AI-900Chapter 62 of 100Objective 3.5

Custom Image Classification vs Object Detection

What distinguishes the two fundamental computer vision tasks of custom image classification and object detection? You will learn the difference between them, how each works in Azure AI services, and when to use one over the other. Approximately 10-15% of AI-900 exam questions touch on computer vision topics, and understanding these two concepts is critical for scenario-based questions. By the end, you will be able to choose the right service for a given business requirement and explain the underlying mechanisms.

25 min read

Intermediate

Updated Jul 21, 2026

Reviewed by Johnson Ajibi· Senior Network & Security Engineer · MSc IT Security

Jump to a section

Explain it to me simply Where people get tripped up Test what I know Look up key terms

Photo Album vs. Treasure Map

A hundred snapshots of your family and friends fill a huge photo album. Custom image classification is like asking, 'Who is in this photo?' You look at the picture and say, 'That's Aunt Mary.' You don't care exactly where she is standing; you just know she is present. Now imagine you have a treasure map. Object detection is like saying, 'There is a treasure chest at grid B-4, and a pirate at grid D-7.' You not only identify what is in the scene but also pinpoint its exact location. In computer vision, custom image classification assigns a single label (or multiple labels) to an entire image, while object detection draws bounding boxes around each object of interest and labels them. The 'photo album' approach groups everything in the image into one category, whereas the 'treasure map' approach identifies individual items and their positions. For the AI-900 exam, you need to understand when to use each technique: classification for simple categorisation tasks, and detection for tasks requiring spatial awareness, like counting objects or locating defects.

How It Actually Works

What Are Custom Image Classification and Object Detection?
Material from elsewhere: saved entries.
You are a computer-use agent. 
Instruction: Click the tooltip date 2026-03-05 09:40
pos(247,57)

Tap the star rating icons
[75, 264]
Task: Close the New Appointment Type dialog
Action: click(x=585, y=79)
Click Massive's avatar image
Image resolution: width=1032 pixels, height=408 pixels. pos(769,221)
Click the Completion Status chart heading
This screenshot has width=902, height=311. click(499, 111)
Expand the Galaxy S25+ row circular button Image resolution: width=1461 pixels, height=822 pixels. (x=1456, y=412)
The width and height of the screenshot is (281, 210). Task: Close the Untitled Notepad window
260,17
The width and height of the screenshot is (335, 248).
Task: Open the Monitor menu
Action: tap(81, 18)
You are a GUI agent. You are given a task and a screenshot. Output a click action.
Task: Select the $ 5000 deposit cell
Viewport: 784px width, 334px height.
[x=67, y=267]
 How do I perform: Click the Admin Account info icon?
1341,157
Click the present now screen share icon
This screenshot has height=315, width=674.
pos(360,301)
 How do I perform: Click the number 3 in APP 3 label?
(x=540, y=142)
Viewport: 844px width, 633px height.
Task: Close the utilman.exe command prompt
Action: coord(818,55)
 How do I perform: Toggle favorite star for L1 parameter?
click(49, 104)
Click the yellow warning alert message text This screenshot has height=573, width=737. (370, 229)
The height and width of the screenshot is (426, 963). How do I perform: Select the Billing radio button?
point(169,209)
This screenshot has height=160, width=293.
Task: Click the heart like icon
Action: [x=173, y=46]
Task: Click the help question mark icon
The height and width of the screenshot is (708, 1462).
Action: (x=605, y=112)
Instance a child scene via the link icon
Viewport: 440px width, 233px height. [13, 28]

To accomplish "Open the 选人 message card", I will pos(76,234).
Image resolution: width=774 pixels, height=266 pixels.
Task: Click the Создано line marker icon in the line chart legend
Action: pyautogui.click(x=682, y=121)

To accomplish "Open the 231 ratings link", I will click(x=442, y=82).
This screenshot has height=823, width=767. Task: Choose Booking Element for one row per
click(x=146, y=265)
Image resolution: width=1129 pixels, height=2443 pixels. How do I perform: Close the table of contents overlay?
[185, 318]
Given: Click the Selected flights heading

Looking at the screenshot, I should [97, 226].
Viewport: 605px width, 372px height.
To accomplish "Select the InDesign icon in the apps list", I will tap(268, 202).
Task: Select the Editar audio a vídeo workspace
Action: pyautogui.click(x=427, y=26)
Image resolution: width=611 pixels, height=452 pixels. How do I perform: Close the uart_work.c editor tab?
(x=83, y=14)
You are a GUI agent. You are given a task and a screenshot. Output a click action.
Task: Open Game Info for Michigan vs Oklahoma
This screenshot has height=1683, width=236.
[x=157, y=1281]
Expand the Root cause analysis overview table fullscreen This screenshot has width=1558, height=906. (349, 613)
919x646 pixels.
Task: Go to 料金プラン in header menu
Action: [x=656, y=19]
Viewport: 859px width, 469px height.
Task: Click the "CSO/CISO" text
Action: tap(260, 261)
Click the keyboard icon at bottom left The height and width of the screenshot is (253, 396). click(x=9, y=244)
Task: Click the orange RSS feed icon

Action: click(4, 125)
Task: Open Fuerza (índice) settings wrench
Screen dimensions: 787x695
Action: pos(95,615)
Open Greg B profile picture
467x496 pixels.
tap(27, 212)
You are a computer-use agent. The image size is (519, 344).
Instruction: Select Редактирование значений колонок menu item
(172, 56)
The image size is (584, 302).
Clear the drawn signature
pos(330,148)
Custom image classification and object detection are two distinct computer vision tasks. In image classification, the model assigns one or more labels to an entire image. For example, given a photo of a dog, the model outputs 'dog'. If the image contains both a dog and a cat, a multi-label classification model can output both 'dog' and 'cat', but it does not indicate where each animal is located.

Object detection goes a step further: it identifies the objects in an image and also localizes each one by drawing a bounding box around it. The output includes the object class (e.g., 'dog') and coordinates (x, y, width, height) of the bounding box. This allows you to count objects, track their positions, or measure sizes.

How They Work Internally

Both tasks are typically performed using convolutional neural networks (CNNs). For classification, the network ends with a fully connected layer and a softmax activation that outputs probabilities for each class. The model is trained on images labelled with the class(es) present.

For object detection, the architecture is more complex. Common approaches include: - Region-based CNNs (R-CNN): Propose regions of interest, then classify each region. - You Only Look Once (YOLO): Divide the image into a grid, predict bounding boxes and class probabilities directly in one pass. - Single Shot Detector (SSD): Similar to YOLO but uses multi-scale feature maps.

Azure Custom Vision service supports both tasks with a simple drag-and-drop interface. Under the hood, it uses transfer learning from pre-trained models like ResNet or MobileNet, fine-tuned on your dataset.

Key Components and Defaults

Custom Vision service: Azure resource that provides a training and prediction API.

Project types: Choose 'Classification' (multilabel or multiclass) or 'Object Detection'.

Training time: Typically 1-2 hours for small datasets; larger datasets may take longer.

Minimum images per class: Azure recommends at least 30 images per class for classification, and at least 50 images per object for detection.

Image size: Maximum 6 MB per image, dimensions up to 1024x1024 (if larger, the service scales down).

Export formats: TensorFlow, ONNX, CoreML, Docker for edge deployment.

Configuration and Verification

To create a classification project via Azure portal: 1. Create a Custom Vision resource. 2. Go to the Custom Vision portal (customvision.ai). 3. Create a new project, select 'Classification' and the type (Multilabel or Multiclass). 4. Upload images and tag them with labels. 5. Train the model. 6. Publish the iteration and obtain the prediction endpoint.

For object detection: 1. In the project creation, select 'Object Detection'. 2. Upload images and draw bounding boxes around objects using the portal's tagging interface. 3. Train and publish similarly.

Verification: After training, check the precision, recall, and mAP (mean Average Precision) metrics. For classification, precision and recall are per class. For detection, mAP is the primary metric.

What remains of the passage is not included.